- [YOUR OBJECTIVE]:
Everything from the line containing "Where should I" to the last line of the listing below should be restated exactly, both ends included, with nothing added and the pictures omitted.

- [GIVEN RECORDS]:
◇ ◇ ◇ ◇ ◇
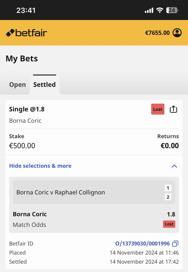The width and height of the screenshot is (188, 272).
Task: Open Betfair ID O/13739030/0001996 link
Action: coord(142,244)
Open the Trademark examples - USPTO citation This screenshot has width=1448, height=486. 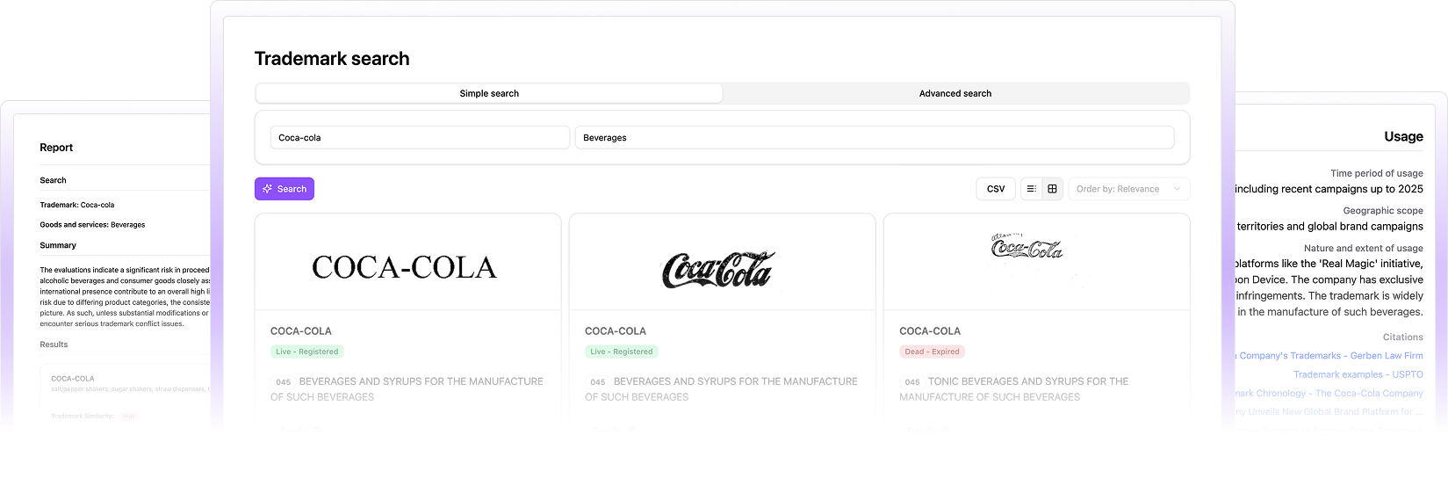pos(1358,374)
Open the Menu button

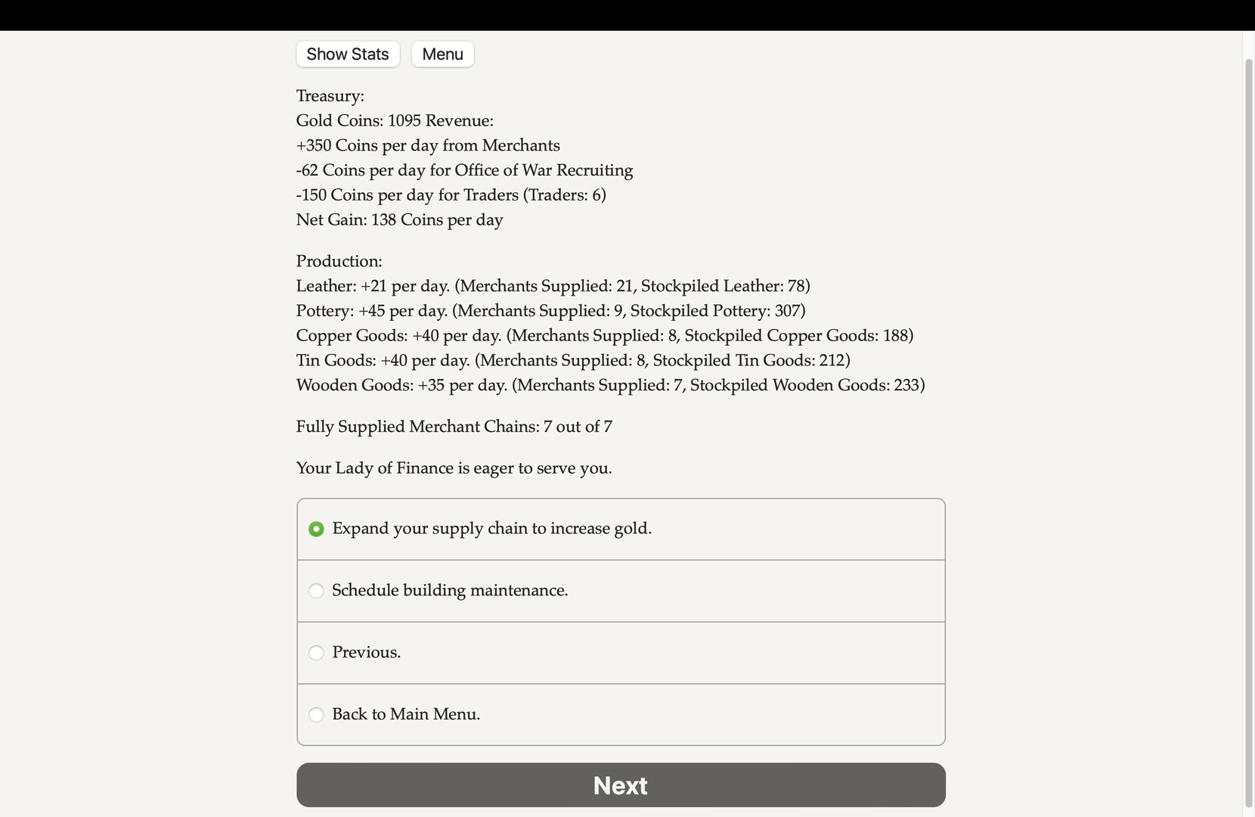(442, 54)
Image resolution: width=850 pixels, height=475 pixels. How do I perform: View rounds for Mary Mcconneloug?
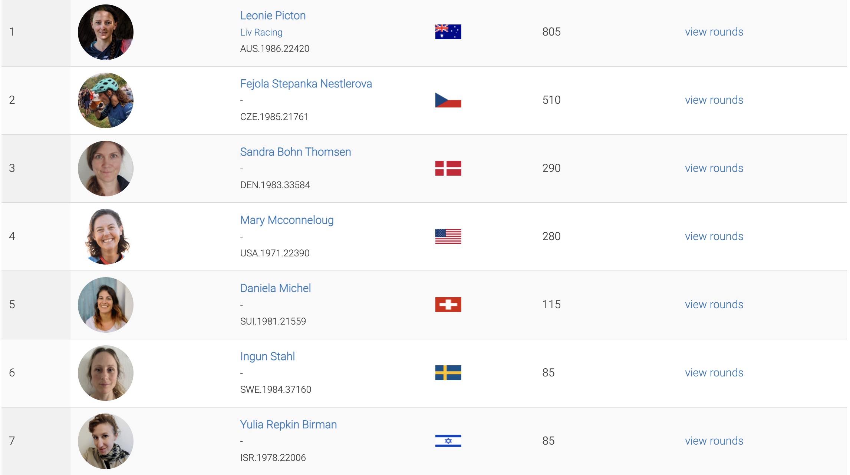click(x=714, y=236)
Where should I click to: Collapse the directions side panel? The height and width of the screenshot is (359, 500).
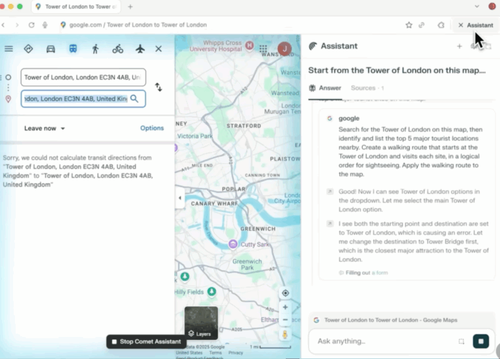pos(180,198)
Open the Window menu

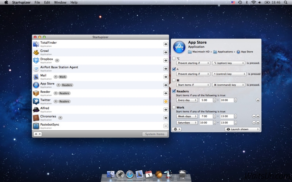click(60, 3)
◇ ◇ ◇ ◇ ◇
- [SOLUTION BELOW]:
Where should I click to: Collapse the directions side panel? The height and width of the screenshot is (359, 500).
pos(180,198)
Open the Window menu

click(60, 3)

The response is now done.